* Problem description *
Every line of the listing that contains the word "will" is to be copied out.

* Records provided *
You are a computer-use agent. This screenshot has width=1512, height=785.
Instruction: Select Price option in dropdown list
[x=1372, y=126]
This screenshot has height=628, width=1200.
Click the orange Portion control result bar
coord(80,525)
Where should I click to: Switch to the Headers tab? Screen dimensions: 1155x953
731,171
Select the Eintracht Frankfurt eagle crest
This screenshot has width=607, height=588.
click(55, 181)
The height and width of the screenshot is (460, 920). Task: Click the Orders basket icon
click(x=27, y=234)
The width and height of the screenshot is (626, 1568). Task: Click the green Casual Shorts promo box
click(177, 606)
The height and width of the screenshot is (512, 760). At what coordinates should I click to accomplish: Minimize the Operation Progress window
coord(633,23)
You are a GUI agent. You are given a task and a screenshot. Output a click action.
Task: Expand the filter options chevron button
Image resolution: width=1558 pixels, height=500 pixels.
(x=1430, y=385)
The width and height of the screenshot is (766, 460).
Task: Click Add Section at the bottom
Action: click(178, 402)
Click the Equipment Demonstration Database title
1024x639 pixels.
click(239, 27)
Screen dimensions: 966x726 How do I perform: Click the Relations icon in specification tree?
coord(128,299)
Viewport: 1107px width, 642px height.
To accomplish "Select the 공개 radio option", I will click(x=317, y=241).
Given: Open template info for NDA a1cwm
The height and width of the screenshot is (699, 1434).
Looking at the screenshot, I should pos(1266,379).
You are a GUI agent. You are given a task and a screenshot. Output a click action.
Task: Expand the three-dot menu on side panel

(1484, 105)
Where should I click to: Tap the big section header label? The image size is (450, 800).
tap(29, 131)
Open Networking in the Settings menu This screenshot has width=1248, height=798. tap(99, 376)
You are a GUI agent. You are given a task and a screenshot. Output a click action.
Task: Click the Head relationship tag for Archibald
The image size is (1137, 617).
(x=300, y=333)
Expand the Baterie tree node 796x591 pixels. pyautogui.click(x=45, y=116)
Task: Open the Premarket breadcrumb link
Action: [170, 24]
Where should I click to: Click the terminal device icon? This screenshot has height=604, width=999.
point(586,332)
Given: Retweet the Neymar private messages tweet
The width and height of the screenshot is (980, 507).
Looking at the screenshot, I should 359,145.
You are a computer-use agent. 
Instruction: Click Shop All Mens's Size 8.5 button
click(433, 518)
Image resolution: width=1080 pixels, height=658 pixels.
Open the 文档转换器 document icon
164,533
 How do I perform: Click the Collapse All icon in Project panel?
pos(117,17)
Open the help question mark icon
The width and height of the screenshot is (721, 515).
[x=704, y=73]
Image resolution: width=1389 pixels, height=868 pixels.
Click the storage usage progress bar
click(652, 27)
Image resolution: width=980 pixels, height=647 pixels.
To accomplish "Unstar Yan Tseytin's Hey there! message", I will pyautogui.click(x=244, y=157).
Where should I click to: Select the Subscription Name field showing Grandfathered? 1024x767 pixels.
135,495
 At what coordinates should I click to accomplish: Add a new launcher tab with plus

* Solved problem *
To accomplish "Select the 공개 radio option", I will click(x=317, y=241).
To accomplish "Unstar Yan Tseytin's Hey there! message", I will pyautogui.click(x=244, y=157).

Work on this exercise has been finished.